知月深吸了口氣,漸漸的停止了抽泣。
打記事起,有多久沒這麼痛哭過了,她不是個愛哭的人,從前在知家,受了再大的委屈她也不會哭,哭給誰看呢。
那些算計她和孃親的人,不會因為幾滴眼淚而心軟,若是她傷心落淚,不僅會讓孃親心痛、自責,還會讓對方覺得自己軟弱可欺,反倒愈發變本加厲了。
親者痛而仇者快的事,她就是咬斷牙根也得忍住,久而久之,在她的童年裡,也就沒有多少事值得流淚了,孤立白眼,殘羹冷炙,無端打罵……不過如是,能奈我何。

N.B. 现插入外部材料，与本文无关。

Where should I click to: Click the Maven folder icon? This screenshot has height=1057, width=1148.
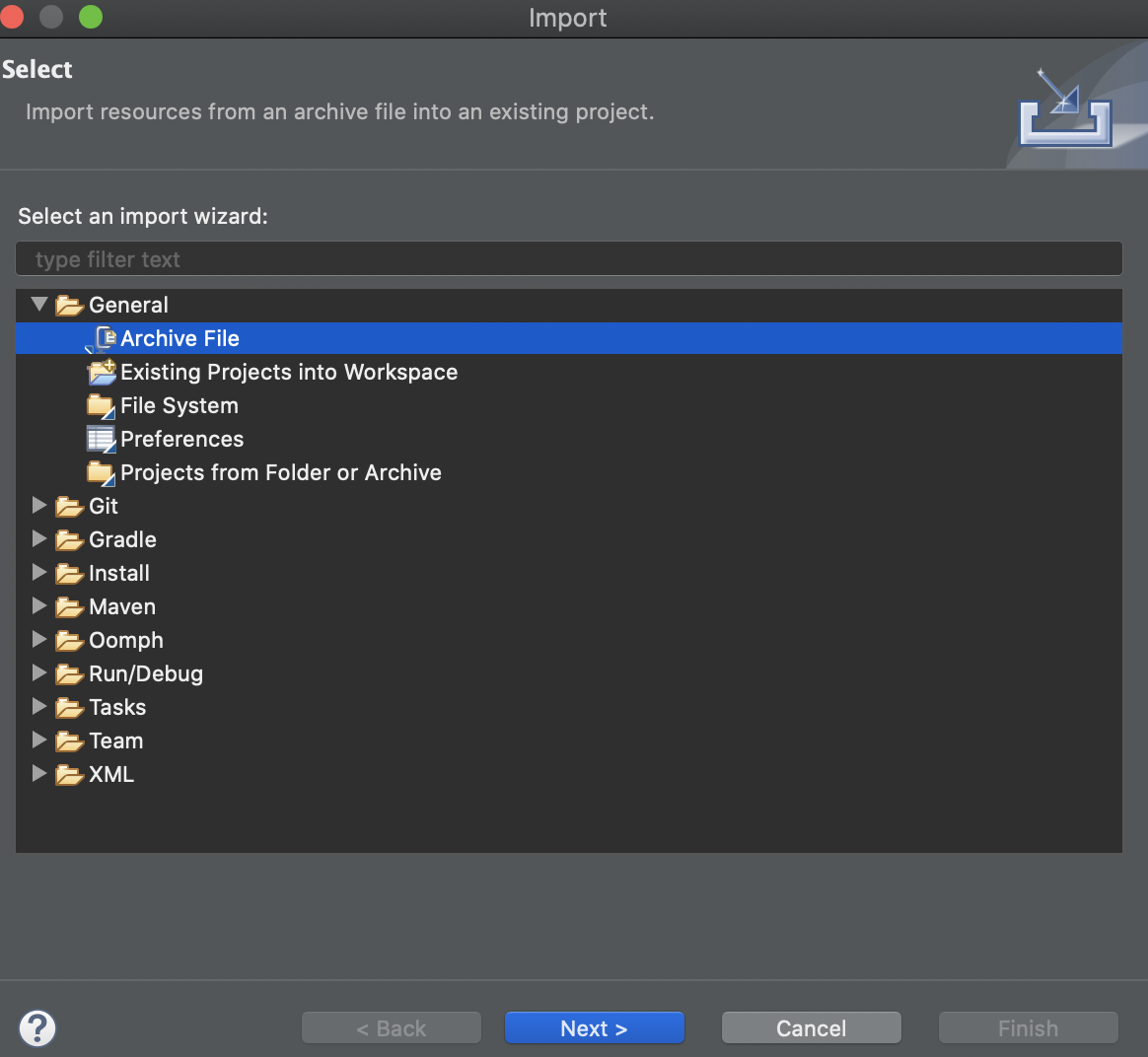(69, 607)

而今不同了,她上山三年有餘,師父師兄對她的寵愛早就無以復加。
現在又讓她知道了,自己並不是賤命一條,能站到這兒痛快地哭、放肆地笑,是那些在乎她的人全力賦予她的,她恨不能一夕之間強大起來,完成任務。
“兩位前輩說的是,知月年輕識淺,還請前輩賜教”,知月站起身形,抱拳拱手。
“墨淵蝮蛇,你就別賣關子了,吃了我家小主人的桃子,總要做點兒貢獻吧”,赤焰金龍對潭中的大蛇揶揄道。
“金龍老哥都直呼大名了,小弟哪敢不從呢!”墨淵蝮蛇一邊點頭一邊繼續說給知月聽。
“丫頭,其實我等神獸,萬年來各衛一器,我看守的就是這訓戒閣中的濾心鏡,雖說是不死不離,可也沒有誰會一直存於器中修行的,就像大哥方才所說,那樣會有危險。”
“一般都是在神器附近尋一處僻靜之所,既能守護神器又便於修行,這些年,我雖眠於這深潭之內,但留在神器上的那絲神識卻是清醒的,一旦神器有變,我會即刻現身。”
“怪不得,我在後堂的時候前輩沒有出現,原來是我沒動那鏡子的緣故。”
知月恍然大悟,可她還是有許多不解之處,索性開口問道:“既是不死不離,那金龍前輩之前怎麼會離開神器剔骨鞭,與我同去天宮呢,難道前輩就不怕此時有人盜寶嗎?”
“哈哈……哈哈,傻丫頭,你看這是什麼”,赤焰金龍說完,便從口中吐出一物。
知月低頭一看,落在地上的,可不就是與她不打不相識的剔骨鞭麼,還冒著熱氣兒呢!
鬧了半天這東西一直和金龍前輩一起,已經在她背上蹭了個蟠桃宴一日遊,她都不知道,還半夜三更的跑到這訓戒閣,折騰個底朝天找呢,唉……薑還是老的辣呀!
這剔骨鞭一出場,可想而知,和她身的上“乾坤”二字一樣,那鞭子上的“剔骨”二字也亮了起來。
“這袋子你哪來的?”墨淵蝮蛇看到知月身上的乾坤袋,探過了腦袋,吃驚地問道。
“就是這次賞心賽上,得了青娥的獎品啊!我也是剛才在後堂見了濾心鏡,才知道這粗布荷包就是乾坤袋的”,沒想到蝮蛇前輩會如此驚訝,知月心中有些不解。
“哦!對了,二位前輩一定知道守護乾坤袋的誰,這布袋既已歸我所有,可這位前輩為何不出來相見呢,難道是一直隱於這袋中?”知月說出了自己的疑惑。